We should be immediately suspicious when we get any solicitation to "renew" something "expired" in a security domain. Swapping un-compromised secrets is essentially always more risky than leaving them be.
Regardless of whether the real NPM had done this in the past, decades of dumb password expiration policies have trained us that requests like this are to be expected rather than suspected.
There is NO reliable indicators, because every single one of these "Legit requests don't ..." recommendations has been done by a local bank trying to get their customers to do something.

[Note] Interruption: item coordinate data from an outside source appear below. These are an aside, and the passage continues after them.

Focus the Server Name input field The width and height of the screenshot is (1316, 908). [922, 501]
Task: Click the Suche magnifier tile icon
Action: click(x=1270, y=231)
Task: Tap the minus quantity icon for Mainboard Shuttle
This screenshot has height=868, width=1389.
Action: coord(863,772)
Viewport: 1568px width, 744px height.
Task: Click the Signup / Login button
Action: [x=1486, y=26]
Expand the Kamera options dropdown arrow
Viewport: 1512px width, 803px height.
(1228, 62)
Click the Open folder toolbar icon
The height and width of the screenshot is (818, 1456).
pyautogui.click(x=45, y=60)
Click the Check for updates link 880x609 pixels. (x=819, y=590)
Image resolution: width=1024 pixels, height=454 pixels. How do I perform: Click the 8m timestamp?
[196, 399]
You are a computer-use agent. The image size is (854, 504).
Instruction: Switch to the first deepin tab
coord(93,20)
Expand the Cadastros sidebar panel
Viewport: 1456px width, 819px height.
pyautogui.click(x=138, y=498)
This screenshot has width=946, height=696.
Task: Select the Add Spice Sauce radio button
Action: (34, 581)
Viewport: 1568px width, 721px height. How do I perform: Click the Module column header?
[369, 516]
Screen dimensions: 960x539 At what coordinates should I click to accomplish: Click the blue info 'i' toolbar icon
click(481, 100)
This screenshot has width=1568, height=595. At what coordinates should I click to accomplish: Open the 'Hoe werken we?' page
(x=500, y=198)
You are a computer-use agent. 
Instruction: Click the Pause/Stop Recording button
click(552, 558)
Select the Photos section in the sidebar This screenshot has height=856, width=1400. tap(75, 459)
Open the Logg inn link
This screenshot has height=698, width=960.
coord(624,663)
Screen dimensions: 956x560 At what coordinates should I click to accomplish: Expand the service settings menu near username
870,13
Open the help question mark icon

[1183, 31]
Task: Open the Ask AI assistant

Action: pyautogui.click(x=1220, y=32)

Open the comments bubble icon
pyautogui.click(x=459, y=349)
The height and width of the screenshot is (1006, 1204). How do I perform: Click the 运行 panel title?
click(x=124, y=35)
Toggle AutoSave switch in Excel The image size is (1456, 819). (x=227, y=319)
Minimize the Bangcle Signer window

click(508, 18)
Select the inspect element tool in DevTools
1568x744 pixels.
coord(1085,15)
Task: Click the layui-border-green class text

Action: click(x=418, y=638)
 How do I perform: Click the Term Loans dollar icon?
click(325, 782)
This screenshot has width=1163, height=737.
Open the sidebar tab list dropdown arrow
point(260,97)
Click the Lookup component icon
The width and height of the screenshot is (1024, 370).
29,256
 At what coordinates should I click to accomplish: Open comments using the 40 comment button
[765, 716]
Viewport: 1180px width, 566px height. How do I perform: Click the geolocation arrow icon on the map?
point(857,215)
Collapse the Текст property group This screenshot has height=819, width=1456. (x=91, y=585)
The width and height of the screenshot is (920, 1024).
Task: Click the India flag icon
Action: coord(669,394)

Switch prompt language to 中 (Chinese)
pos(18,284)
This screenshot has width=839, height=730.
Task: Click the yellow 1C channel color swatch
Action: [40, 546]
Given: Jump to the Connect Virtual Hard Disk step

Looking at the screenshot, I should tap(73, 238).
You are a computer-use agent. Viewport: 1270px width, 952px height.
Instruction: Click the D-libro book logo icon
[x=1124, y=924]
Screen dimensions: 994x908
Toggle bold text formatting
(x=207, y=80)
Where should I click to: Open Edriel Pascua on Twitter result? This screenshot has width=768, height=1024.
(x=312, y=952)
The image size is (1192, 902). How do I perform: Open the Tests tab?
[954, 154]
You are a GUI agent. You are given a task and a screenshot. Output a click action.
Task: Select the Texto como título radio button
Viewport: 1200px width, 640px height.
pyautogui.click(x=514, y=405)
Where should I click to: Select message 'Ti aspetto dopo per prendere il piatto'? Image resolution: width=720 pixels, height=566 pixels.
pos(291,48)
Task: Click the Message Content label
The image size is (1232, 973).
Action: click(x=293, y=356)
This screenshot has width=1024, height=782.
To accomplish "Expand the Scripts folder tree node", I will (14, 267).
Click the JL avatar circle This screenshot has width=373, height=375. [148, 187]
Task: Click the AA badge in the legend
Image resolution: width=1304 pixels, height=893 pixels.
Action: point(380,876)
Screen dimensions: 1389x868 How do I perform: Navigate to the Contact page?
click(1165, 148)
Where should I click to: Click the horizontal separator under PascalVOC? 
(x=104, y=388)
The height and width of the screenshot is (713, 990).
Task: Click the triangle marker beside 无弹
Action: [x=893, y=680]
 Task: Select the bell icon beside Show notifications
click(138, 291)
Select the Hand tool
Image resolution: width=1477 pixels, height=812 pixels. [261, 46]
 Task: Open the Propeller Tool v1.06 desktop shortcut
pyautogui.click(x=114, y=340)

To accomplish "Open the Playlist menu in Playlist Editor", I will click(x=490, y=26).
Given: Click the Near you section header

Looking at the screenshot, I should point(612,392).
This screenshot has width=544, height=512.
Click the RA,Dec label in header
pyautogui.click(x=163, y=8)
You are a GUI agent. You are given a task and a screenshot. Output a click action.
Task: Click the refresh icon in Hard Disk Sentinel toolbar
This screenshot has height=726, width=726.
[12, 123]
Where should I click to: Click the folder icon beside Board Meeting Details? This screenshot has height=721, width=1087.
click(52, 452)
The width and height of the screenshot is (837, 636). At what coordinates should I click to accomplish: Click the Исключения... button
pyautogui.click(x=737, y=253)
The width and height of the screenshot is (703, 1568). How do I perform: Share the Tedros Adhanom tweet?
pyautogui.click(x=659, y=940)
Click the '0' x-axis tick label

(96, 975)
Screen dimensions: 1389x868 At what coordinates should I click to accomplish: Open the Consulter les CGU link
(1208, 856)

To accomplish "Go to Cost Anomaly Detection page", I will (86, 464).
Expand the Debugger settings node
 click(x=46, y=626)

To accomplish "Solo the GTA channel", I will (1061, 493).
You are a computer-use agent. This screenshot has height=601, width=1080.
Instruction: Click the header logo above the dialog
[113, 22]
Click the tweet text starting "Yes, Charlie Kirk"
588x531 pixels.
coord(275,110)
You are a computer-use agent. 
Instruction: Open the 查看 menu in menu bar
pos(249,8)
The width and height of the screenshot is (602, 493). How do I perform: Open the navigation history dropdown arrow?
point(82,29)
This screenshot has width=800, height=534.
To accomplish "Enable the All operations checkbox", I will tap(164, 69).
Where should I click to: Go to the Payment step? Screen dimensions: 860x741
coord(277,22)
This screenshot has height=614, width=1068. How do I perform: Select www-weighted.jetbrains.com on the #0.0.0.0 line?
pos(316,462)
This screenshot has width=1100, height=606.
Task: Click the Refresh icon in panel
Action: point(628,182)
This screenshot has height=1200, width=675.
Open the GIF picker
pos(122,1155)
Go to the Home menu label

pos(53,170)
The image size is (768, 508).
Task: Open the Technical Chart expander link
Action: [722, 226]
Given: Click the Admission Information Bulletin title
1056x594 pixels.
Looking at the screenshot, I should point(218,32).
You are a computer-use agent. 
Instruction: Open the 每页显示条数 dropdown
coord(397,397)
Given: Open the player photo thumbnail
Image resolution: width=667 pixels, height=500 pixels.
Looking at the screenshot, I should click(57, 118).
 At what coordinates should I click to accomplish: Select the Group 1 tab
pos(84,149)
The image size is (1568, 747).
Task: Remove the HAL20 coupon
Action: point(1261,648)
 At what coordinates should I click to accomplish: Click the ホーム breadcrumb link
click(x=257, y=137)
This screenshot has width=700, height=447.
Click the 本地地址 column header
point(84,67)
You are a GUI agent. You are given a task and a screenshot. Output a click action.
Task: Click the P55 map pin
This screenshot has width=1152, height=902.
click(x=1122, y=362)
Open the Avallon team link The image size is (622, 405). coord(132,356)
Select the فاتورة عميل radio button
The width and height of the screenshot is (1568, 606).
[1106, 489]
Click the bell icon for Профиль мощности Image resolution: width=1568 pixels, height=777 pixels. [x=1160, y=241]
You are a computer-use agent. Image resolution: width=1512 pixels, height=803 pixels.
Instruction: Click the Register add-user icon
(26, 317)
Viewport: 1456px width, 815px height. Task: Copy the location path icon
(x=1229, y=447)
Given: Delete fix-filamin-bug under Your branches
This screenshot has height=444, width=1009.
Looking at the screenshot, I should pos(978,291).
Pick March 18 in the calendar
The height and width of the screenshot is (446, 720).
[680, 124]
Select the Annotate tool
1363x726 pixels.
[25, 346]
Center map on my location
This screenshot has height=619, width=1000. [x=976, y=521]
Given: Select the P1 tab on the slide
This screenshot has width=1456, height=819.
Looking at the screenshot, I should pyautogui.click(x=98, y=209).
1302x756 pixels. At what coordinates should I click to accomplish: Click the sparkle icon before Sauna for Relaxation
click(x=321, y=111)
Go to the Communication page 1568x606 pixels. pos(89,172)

My local credit union sent me a "please change your password" email from a completely unassociated email address with a link to the change password portal. I emailed them saying "Hey it looks like someone is phishing" and they said, "nope, we really, intentionally, did this"
Companies intentionally withhold warning emails as late as possible to cause more people to incur late fees. So everyone is used to "shit, gotta do this now or get screwed"
You can't hope to have good security when everyone's money is controlled by organizations that actively train people to have bad OPSEC or risk missing rent.
Or go ahead and use them, but abort if your password manager doesn't auto fill. Such abort scenarios include not only a password field without auto fill, but also a total lack of password field (e.g., sites that offer OTP-only authentication), since either way you don't have your password manager vetting the domain.
I agree: any of the potential indicators of phishing (whether it's poor presentation, incorrect grammar, tight deadlines, unusual "from" addresses, unusual domains in links, etc.) can easily have false positives which unfortunately dull people's senses. That doesn't mean they can't continue to be promulgated as indicators of possible (not definite) phishing, though.
I used the word "often" rather than "always" for this reason.
check marks in email clients usually mean DKIM / other domain verification passed. The attack author truly owns npmjs.help, so a checkmark is appropriate.